Rick Dutton:  So making it from my point of view, if I want to get this one implemented, I am really focusing hard on making it routine. You don't have to think about this. It's not taking up extra headspace. It's just how we do it.

Desiree Chappell: Yeah, that's great. One of the questions I wanted to say... Like I said, we're together in IOH and work on some other projects. And I know we've had lots of discussion about what the future of anesthesia care looks like and bringing technology in not to replace us, but to create our tools and make them work together.
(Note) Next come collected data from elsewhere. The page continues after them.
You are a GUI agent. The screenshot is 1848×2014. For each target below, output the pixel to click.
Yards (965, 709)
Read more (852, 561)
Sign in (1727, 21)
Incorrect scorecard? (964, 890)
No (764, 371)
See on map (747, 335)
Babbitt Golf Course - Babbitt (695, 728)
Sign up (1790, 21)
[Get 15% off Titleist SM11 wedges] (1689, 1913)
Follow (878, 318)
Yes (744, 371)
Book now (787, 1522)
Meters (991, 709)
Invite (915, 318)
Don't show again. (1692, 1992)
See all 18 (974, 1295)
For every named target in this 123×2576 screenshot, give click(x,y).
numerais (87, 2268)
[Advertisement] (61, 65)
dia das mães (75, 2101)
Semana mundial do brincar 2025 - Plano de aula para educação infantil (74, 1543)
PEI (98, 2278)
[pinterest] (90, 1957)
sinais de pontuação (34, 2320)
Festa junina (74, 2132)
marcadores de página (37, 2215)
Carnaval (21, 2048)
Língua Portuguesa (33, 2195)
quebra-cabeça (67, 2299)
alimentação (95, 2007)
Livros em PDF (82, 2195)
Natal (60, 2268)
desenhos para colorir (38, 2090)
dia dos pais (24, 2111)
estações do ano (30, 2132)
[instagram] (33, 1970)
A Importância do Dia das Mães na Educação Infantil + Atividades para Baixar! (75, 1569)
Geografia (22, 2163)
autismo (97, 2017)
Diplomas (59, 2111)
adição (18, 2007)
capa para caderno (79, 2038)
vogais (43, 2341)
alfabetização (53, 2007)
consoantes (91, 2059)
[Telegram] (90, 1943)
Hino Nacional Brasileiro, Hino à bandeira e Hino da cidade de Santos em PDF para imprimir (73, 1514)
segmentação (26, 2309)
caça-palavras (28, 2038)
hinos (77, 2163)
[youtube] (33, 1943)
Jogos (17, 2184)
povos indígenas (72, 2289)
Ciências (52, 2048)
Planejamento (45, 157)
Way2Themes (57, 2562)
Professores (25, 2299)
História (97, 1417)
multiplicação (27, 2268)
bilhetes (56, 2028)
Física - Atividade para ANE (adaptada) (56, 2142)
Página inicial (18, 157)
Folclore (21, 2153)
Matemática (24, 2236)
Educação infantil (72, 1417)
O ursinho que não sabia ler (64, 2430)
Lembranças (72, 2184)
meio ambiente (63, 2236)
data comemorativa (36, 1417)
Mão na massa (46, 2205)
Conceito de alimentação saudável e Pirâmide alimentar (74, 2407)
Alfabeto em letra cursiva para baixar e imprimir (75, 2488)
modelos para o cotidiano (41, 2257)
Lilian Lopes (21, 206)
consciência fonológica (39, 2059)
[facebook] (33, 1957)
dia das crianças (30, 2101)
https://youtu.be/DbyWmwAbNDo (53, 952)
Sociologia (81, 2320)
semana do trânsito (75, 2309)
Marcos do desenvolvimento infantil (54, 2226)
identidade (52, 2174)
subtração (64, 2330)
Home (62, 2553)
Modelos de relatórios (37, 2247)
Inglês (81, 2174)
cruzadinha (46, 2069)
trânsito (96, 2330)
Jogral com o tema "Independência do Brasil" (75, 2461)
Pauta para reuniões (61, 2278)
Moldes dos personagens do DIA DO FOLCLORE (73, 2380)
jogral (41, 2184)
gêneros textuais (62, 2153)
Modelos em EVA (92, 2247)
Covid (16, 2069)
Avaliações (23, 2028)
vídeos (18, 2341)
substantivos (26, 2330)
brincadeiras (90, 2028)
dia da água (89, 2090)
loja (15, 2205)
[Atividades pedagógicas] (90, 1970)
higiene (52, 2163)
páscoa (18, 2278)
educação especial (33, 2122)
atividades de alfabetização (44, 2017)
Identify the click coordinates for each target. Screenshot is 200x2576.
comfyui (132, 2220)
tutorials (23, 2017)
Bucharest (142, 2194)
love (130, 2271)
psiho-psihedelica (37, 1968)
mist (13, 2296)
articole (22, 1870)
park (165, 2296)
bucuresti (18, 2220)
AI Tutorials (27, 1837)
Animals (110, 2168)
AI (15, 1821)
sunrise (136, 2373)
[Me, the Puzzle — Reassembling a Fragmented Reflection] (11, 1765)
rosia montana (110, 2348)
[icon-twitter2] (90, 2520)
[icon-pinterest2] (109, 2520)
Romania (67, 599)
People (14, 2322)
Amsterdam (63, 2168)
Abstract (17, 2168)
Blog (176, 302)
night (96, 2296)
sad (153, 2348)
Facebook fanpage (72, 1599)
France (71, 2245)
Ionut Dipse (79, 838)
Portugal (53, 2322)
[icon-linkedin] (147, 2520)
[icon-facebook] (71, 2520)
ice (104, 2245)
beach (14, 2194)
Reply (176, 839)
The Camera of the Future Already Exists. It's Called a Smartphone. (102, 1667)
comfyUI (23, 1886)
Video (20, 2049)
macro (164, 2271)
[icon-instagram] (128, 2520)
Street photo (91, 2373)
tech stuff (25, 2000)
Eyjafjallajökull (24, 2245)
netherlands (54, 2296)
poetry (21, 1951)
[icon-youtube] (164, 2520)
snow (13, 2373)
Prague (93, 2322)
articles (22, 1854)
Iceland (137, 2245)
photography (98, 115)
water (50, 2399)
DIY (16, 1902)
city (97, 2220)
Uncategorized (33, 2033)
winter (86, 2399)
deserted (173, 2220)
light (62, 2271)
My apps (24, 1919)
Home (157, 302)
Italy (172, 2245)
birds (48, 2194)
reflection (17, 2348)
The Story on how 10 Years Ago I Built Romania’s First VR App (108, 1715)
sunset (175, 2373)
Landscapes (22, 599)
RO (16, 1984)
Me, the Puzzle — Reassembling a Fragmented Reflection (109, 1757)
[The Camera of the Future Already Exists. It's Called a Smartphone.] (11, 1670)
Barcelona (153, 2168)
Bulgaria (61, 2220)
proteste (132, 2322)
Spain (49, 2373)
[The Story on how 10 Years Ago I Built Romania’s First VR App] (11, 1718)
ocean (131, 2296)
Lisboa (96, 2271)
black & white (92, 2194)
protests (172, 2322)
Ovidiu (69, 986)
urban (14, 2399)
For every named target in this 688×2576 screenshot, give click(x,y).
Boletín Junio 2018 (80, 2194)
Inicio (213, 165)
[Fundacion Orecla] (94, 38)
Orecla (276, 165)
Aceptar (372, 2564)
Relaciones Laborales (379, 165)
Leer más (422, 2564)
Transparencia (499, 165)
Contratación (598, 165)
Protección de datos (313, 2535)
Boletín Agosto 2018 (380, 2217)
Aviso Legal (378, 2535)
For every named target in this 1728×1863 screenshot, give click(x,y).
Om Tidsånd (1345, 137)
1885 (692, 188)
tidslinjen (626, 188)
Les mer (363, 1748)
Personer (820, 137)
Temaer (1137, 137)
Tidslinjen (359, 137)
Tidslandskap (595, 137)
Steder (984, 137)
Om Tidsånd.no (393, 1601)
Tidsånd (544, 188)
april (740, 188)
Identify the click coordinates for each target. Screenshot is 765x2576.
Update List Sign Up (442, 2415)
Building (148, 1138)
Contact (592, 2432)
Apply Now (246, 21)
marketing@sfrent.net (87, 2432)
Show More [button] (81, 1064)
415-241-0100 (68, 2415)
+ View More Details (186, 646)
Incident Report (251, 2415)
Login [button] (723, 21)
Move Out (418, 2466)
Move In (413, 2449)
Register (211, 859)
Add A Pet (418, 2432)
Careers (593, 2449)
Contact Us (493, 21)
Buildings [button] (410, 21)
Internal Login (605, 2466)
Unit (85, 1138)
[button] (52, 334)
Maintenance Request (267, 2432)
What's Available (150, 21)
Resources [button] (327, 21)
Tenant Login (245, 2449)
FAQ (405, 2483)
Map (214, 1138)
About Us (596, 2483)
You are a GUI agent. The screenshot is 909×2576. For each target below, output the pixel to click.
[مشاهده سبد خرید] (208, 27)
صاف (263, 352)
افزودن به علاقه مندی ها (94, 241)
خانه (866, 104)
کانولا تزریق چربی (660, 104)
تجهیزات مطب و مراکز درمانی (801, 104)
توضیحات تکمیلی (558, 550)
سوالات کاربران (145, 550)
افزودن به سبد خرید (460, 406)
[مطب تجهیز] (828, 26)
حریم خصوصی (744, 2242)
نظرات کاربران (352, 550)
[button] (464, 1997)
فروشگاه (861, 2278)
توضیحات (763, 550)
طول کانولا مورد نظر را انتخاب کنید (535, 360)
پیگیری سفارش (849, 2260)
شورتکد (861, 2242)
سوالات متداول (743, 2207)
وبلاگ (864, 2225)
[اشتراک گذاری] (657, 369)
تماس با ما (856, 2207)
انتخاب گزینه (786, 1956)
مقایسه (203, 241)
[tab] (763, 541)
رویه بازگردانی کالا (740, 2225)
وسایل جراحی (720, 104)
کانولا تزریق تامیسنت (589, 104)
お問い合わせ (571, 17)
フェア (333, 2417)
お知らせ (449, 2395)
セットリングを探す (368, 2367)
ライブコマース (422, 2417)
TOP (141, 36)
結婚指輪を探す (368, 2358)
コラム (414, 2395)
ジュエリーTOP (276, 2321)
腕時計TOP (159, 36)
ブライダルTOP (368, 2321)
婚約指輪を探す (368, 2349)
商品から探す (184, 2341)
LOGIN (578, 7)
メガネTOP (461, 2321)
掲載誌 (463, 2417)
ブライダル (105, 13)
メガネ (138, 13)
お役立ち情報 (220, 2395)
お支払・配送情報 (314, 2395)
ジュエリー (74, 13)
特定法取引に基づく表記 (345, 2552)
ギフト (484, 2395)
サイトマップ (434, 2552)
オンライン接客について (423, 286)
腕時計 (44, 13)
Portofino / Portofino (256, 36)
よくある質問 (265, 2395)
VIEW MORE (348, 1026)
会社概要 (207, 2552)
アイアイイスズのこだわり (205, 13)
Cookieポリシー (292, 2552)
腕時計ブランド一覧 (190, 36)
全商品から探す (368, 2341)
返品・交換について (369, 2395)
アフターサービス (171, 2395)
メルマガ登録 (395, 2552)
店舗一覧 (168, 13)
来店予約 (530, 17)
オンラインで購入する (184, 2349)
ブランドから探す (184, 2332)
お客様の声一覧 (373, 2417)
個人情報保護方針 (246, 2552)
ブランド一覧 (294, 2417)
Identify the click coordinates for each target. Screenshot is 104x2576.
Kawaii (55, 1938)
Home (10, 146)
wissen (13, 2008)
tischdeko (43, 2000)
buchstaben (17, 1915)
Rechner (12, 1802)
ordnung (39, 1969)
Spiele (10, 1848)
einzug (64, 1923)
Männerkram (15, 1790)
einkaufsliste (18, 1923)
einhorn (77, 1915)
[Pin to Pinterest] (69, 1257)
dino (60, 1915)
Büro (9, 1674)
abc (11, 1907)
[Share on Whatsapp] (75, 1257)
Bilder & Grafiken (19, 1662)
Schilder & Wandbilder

So we have blood pressure monitoring, we have process EEG and depth of anesthesia monitoring. Now we have this. Can you see all this coming together?.

Rick Dutton: That observation remains 100 %, and every year we get a little closer to it. Dr. Muckerby's talk yesterday, the plenary for the meeting, augmented intelligence is the term he is using. So not AI, but augmented intelligence. How do we make the doctor smarter? And the huge opportunity we have as technologists in the OR is to have all our technology talking to itself and synthesizing thinking for us.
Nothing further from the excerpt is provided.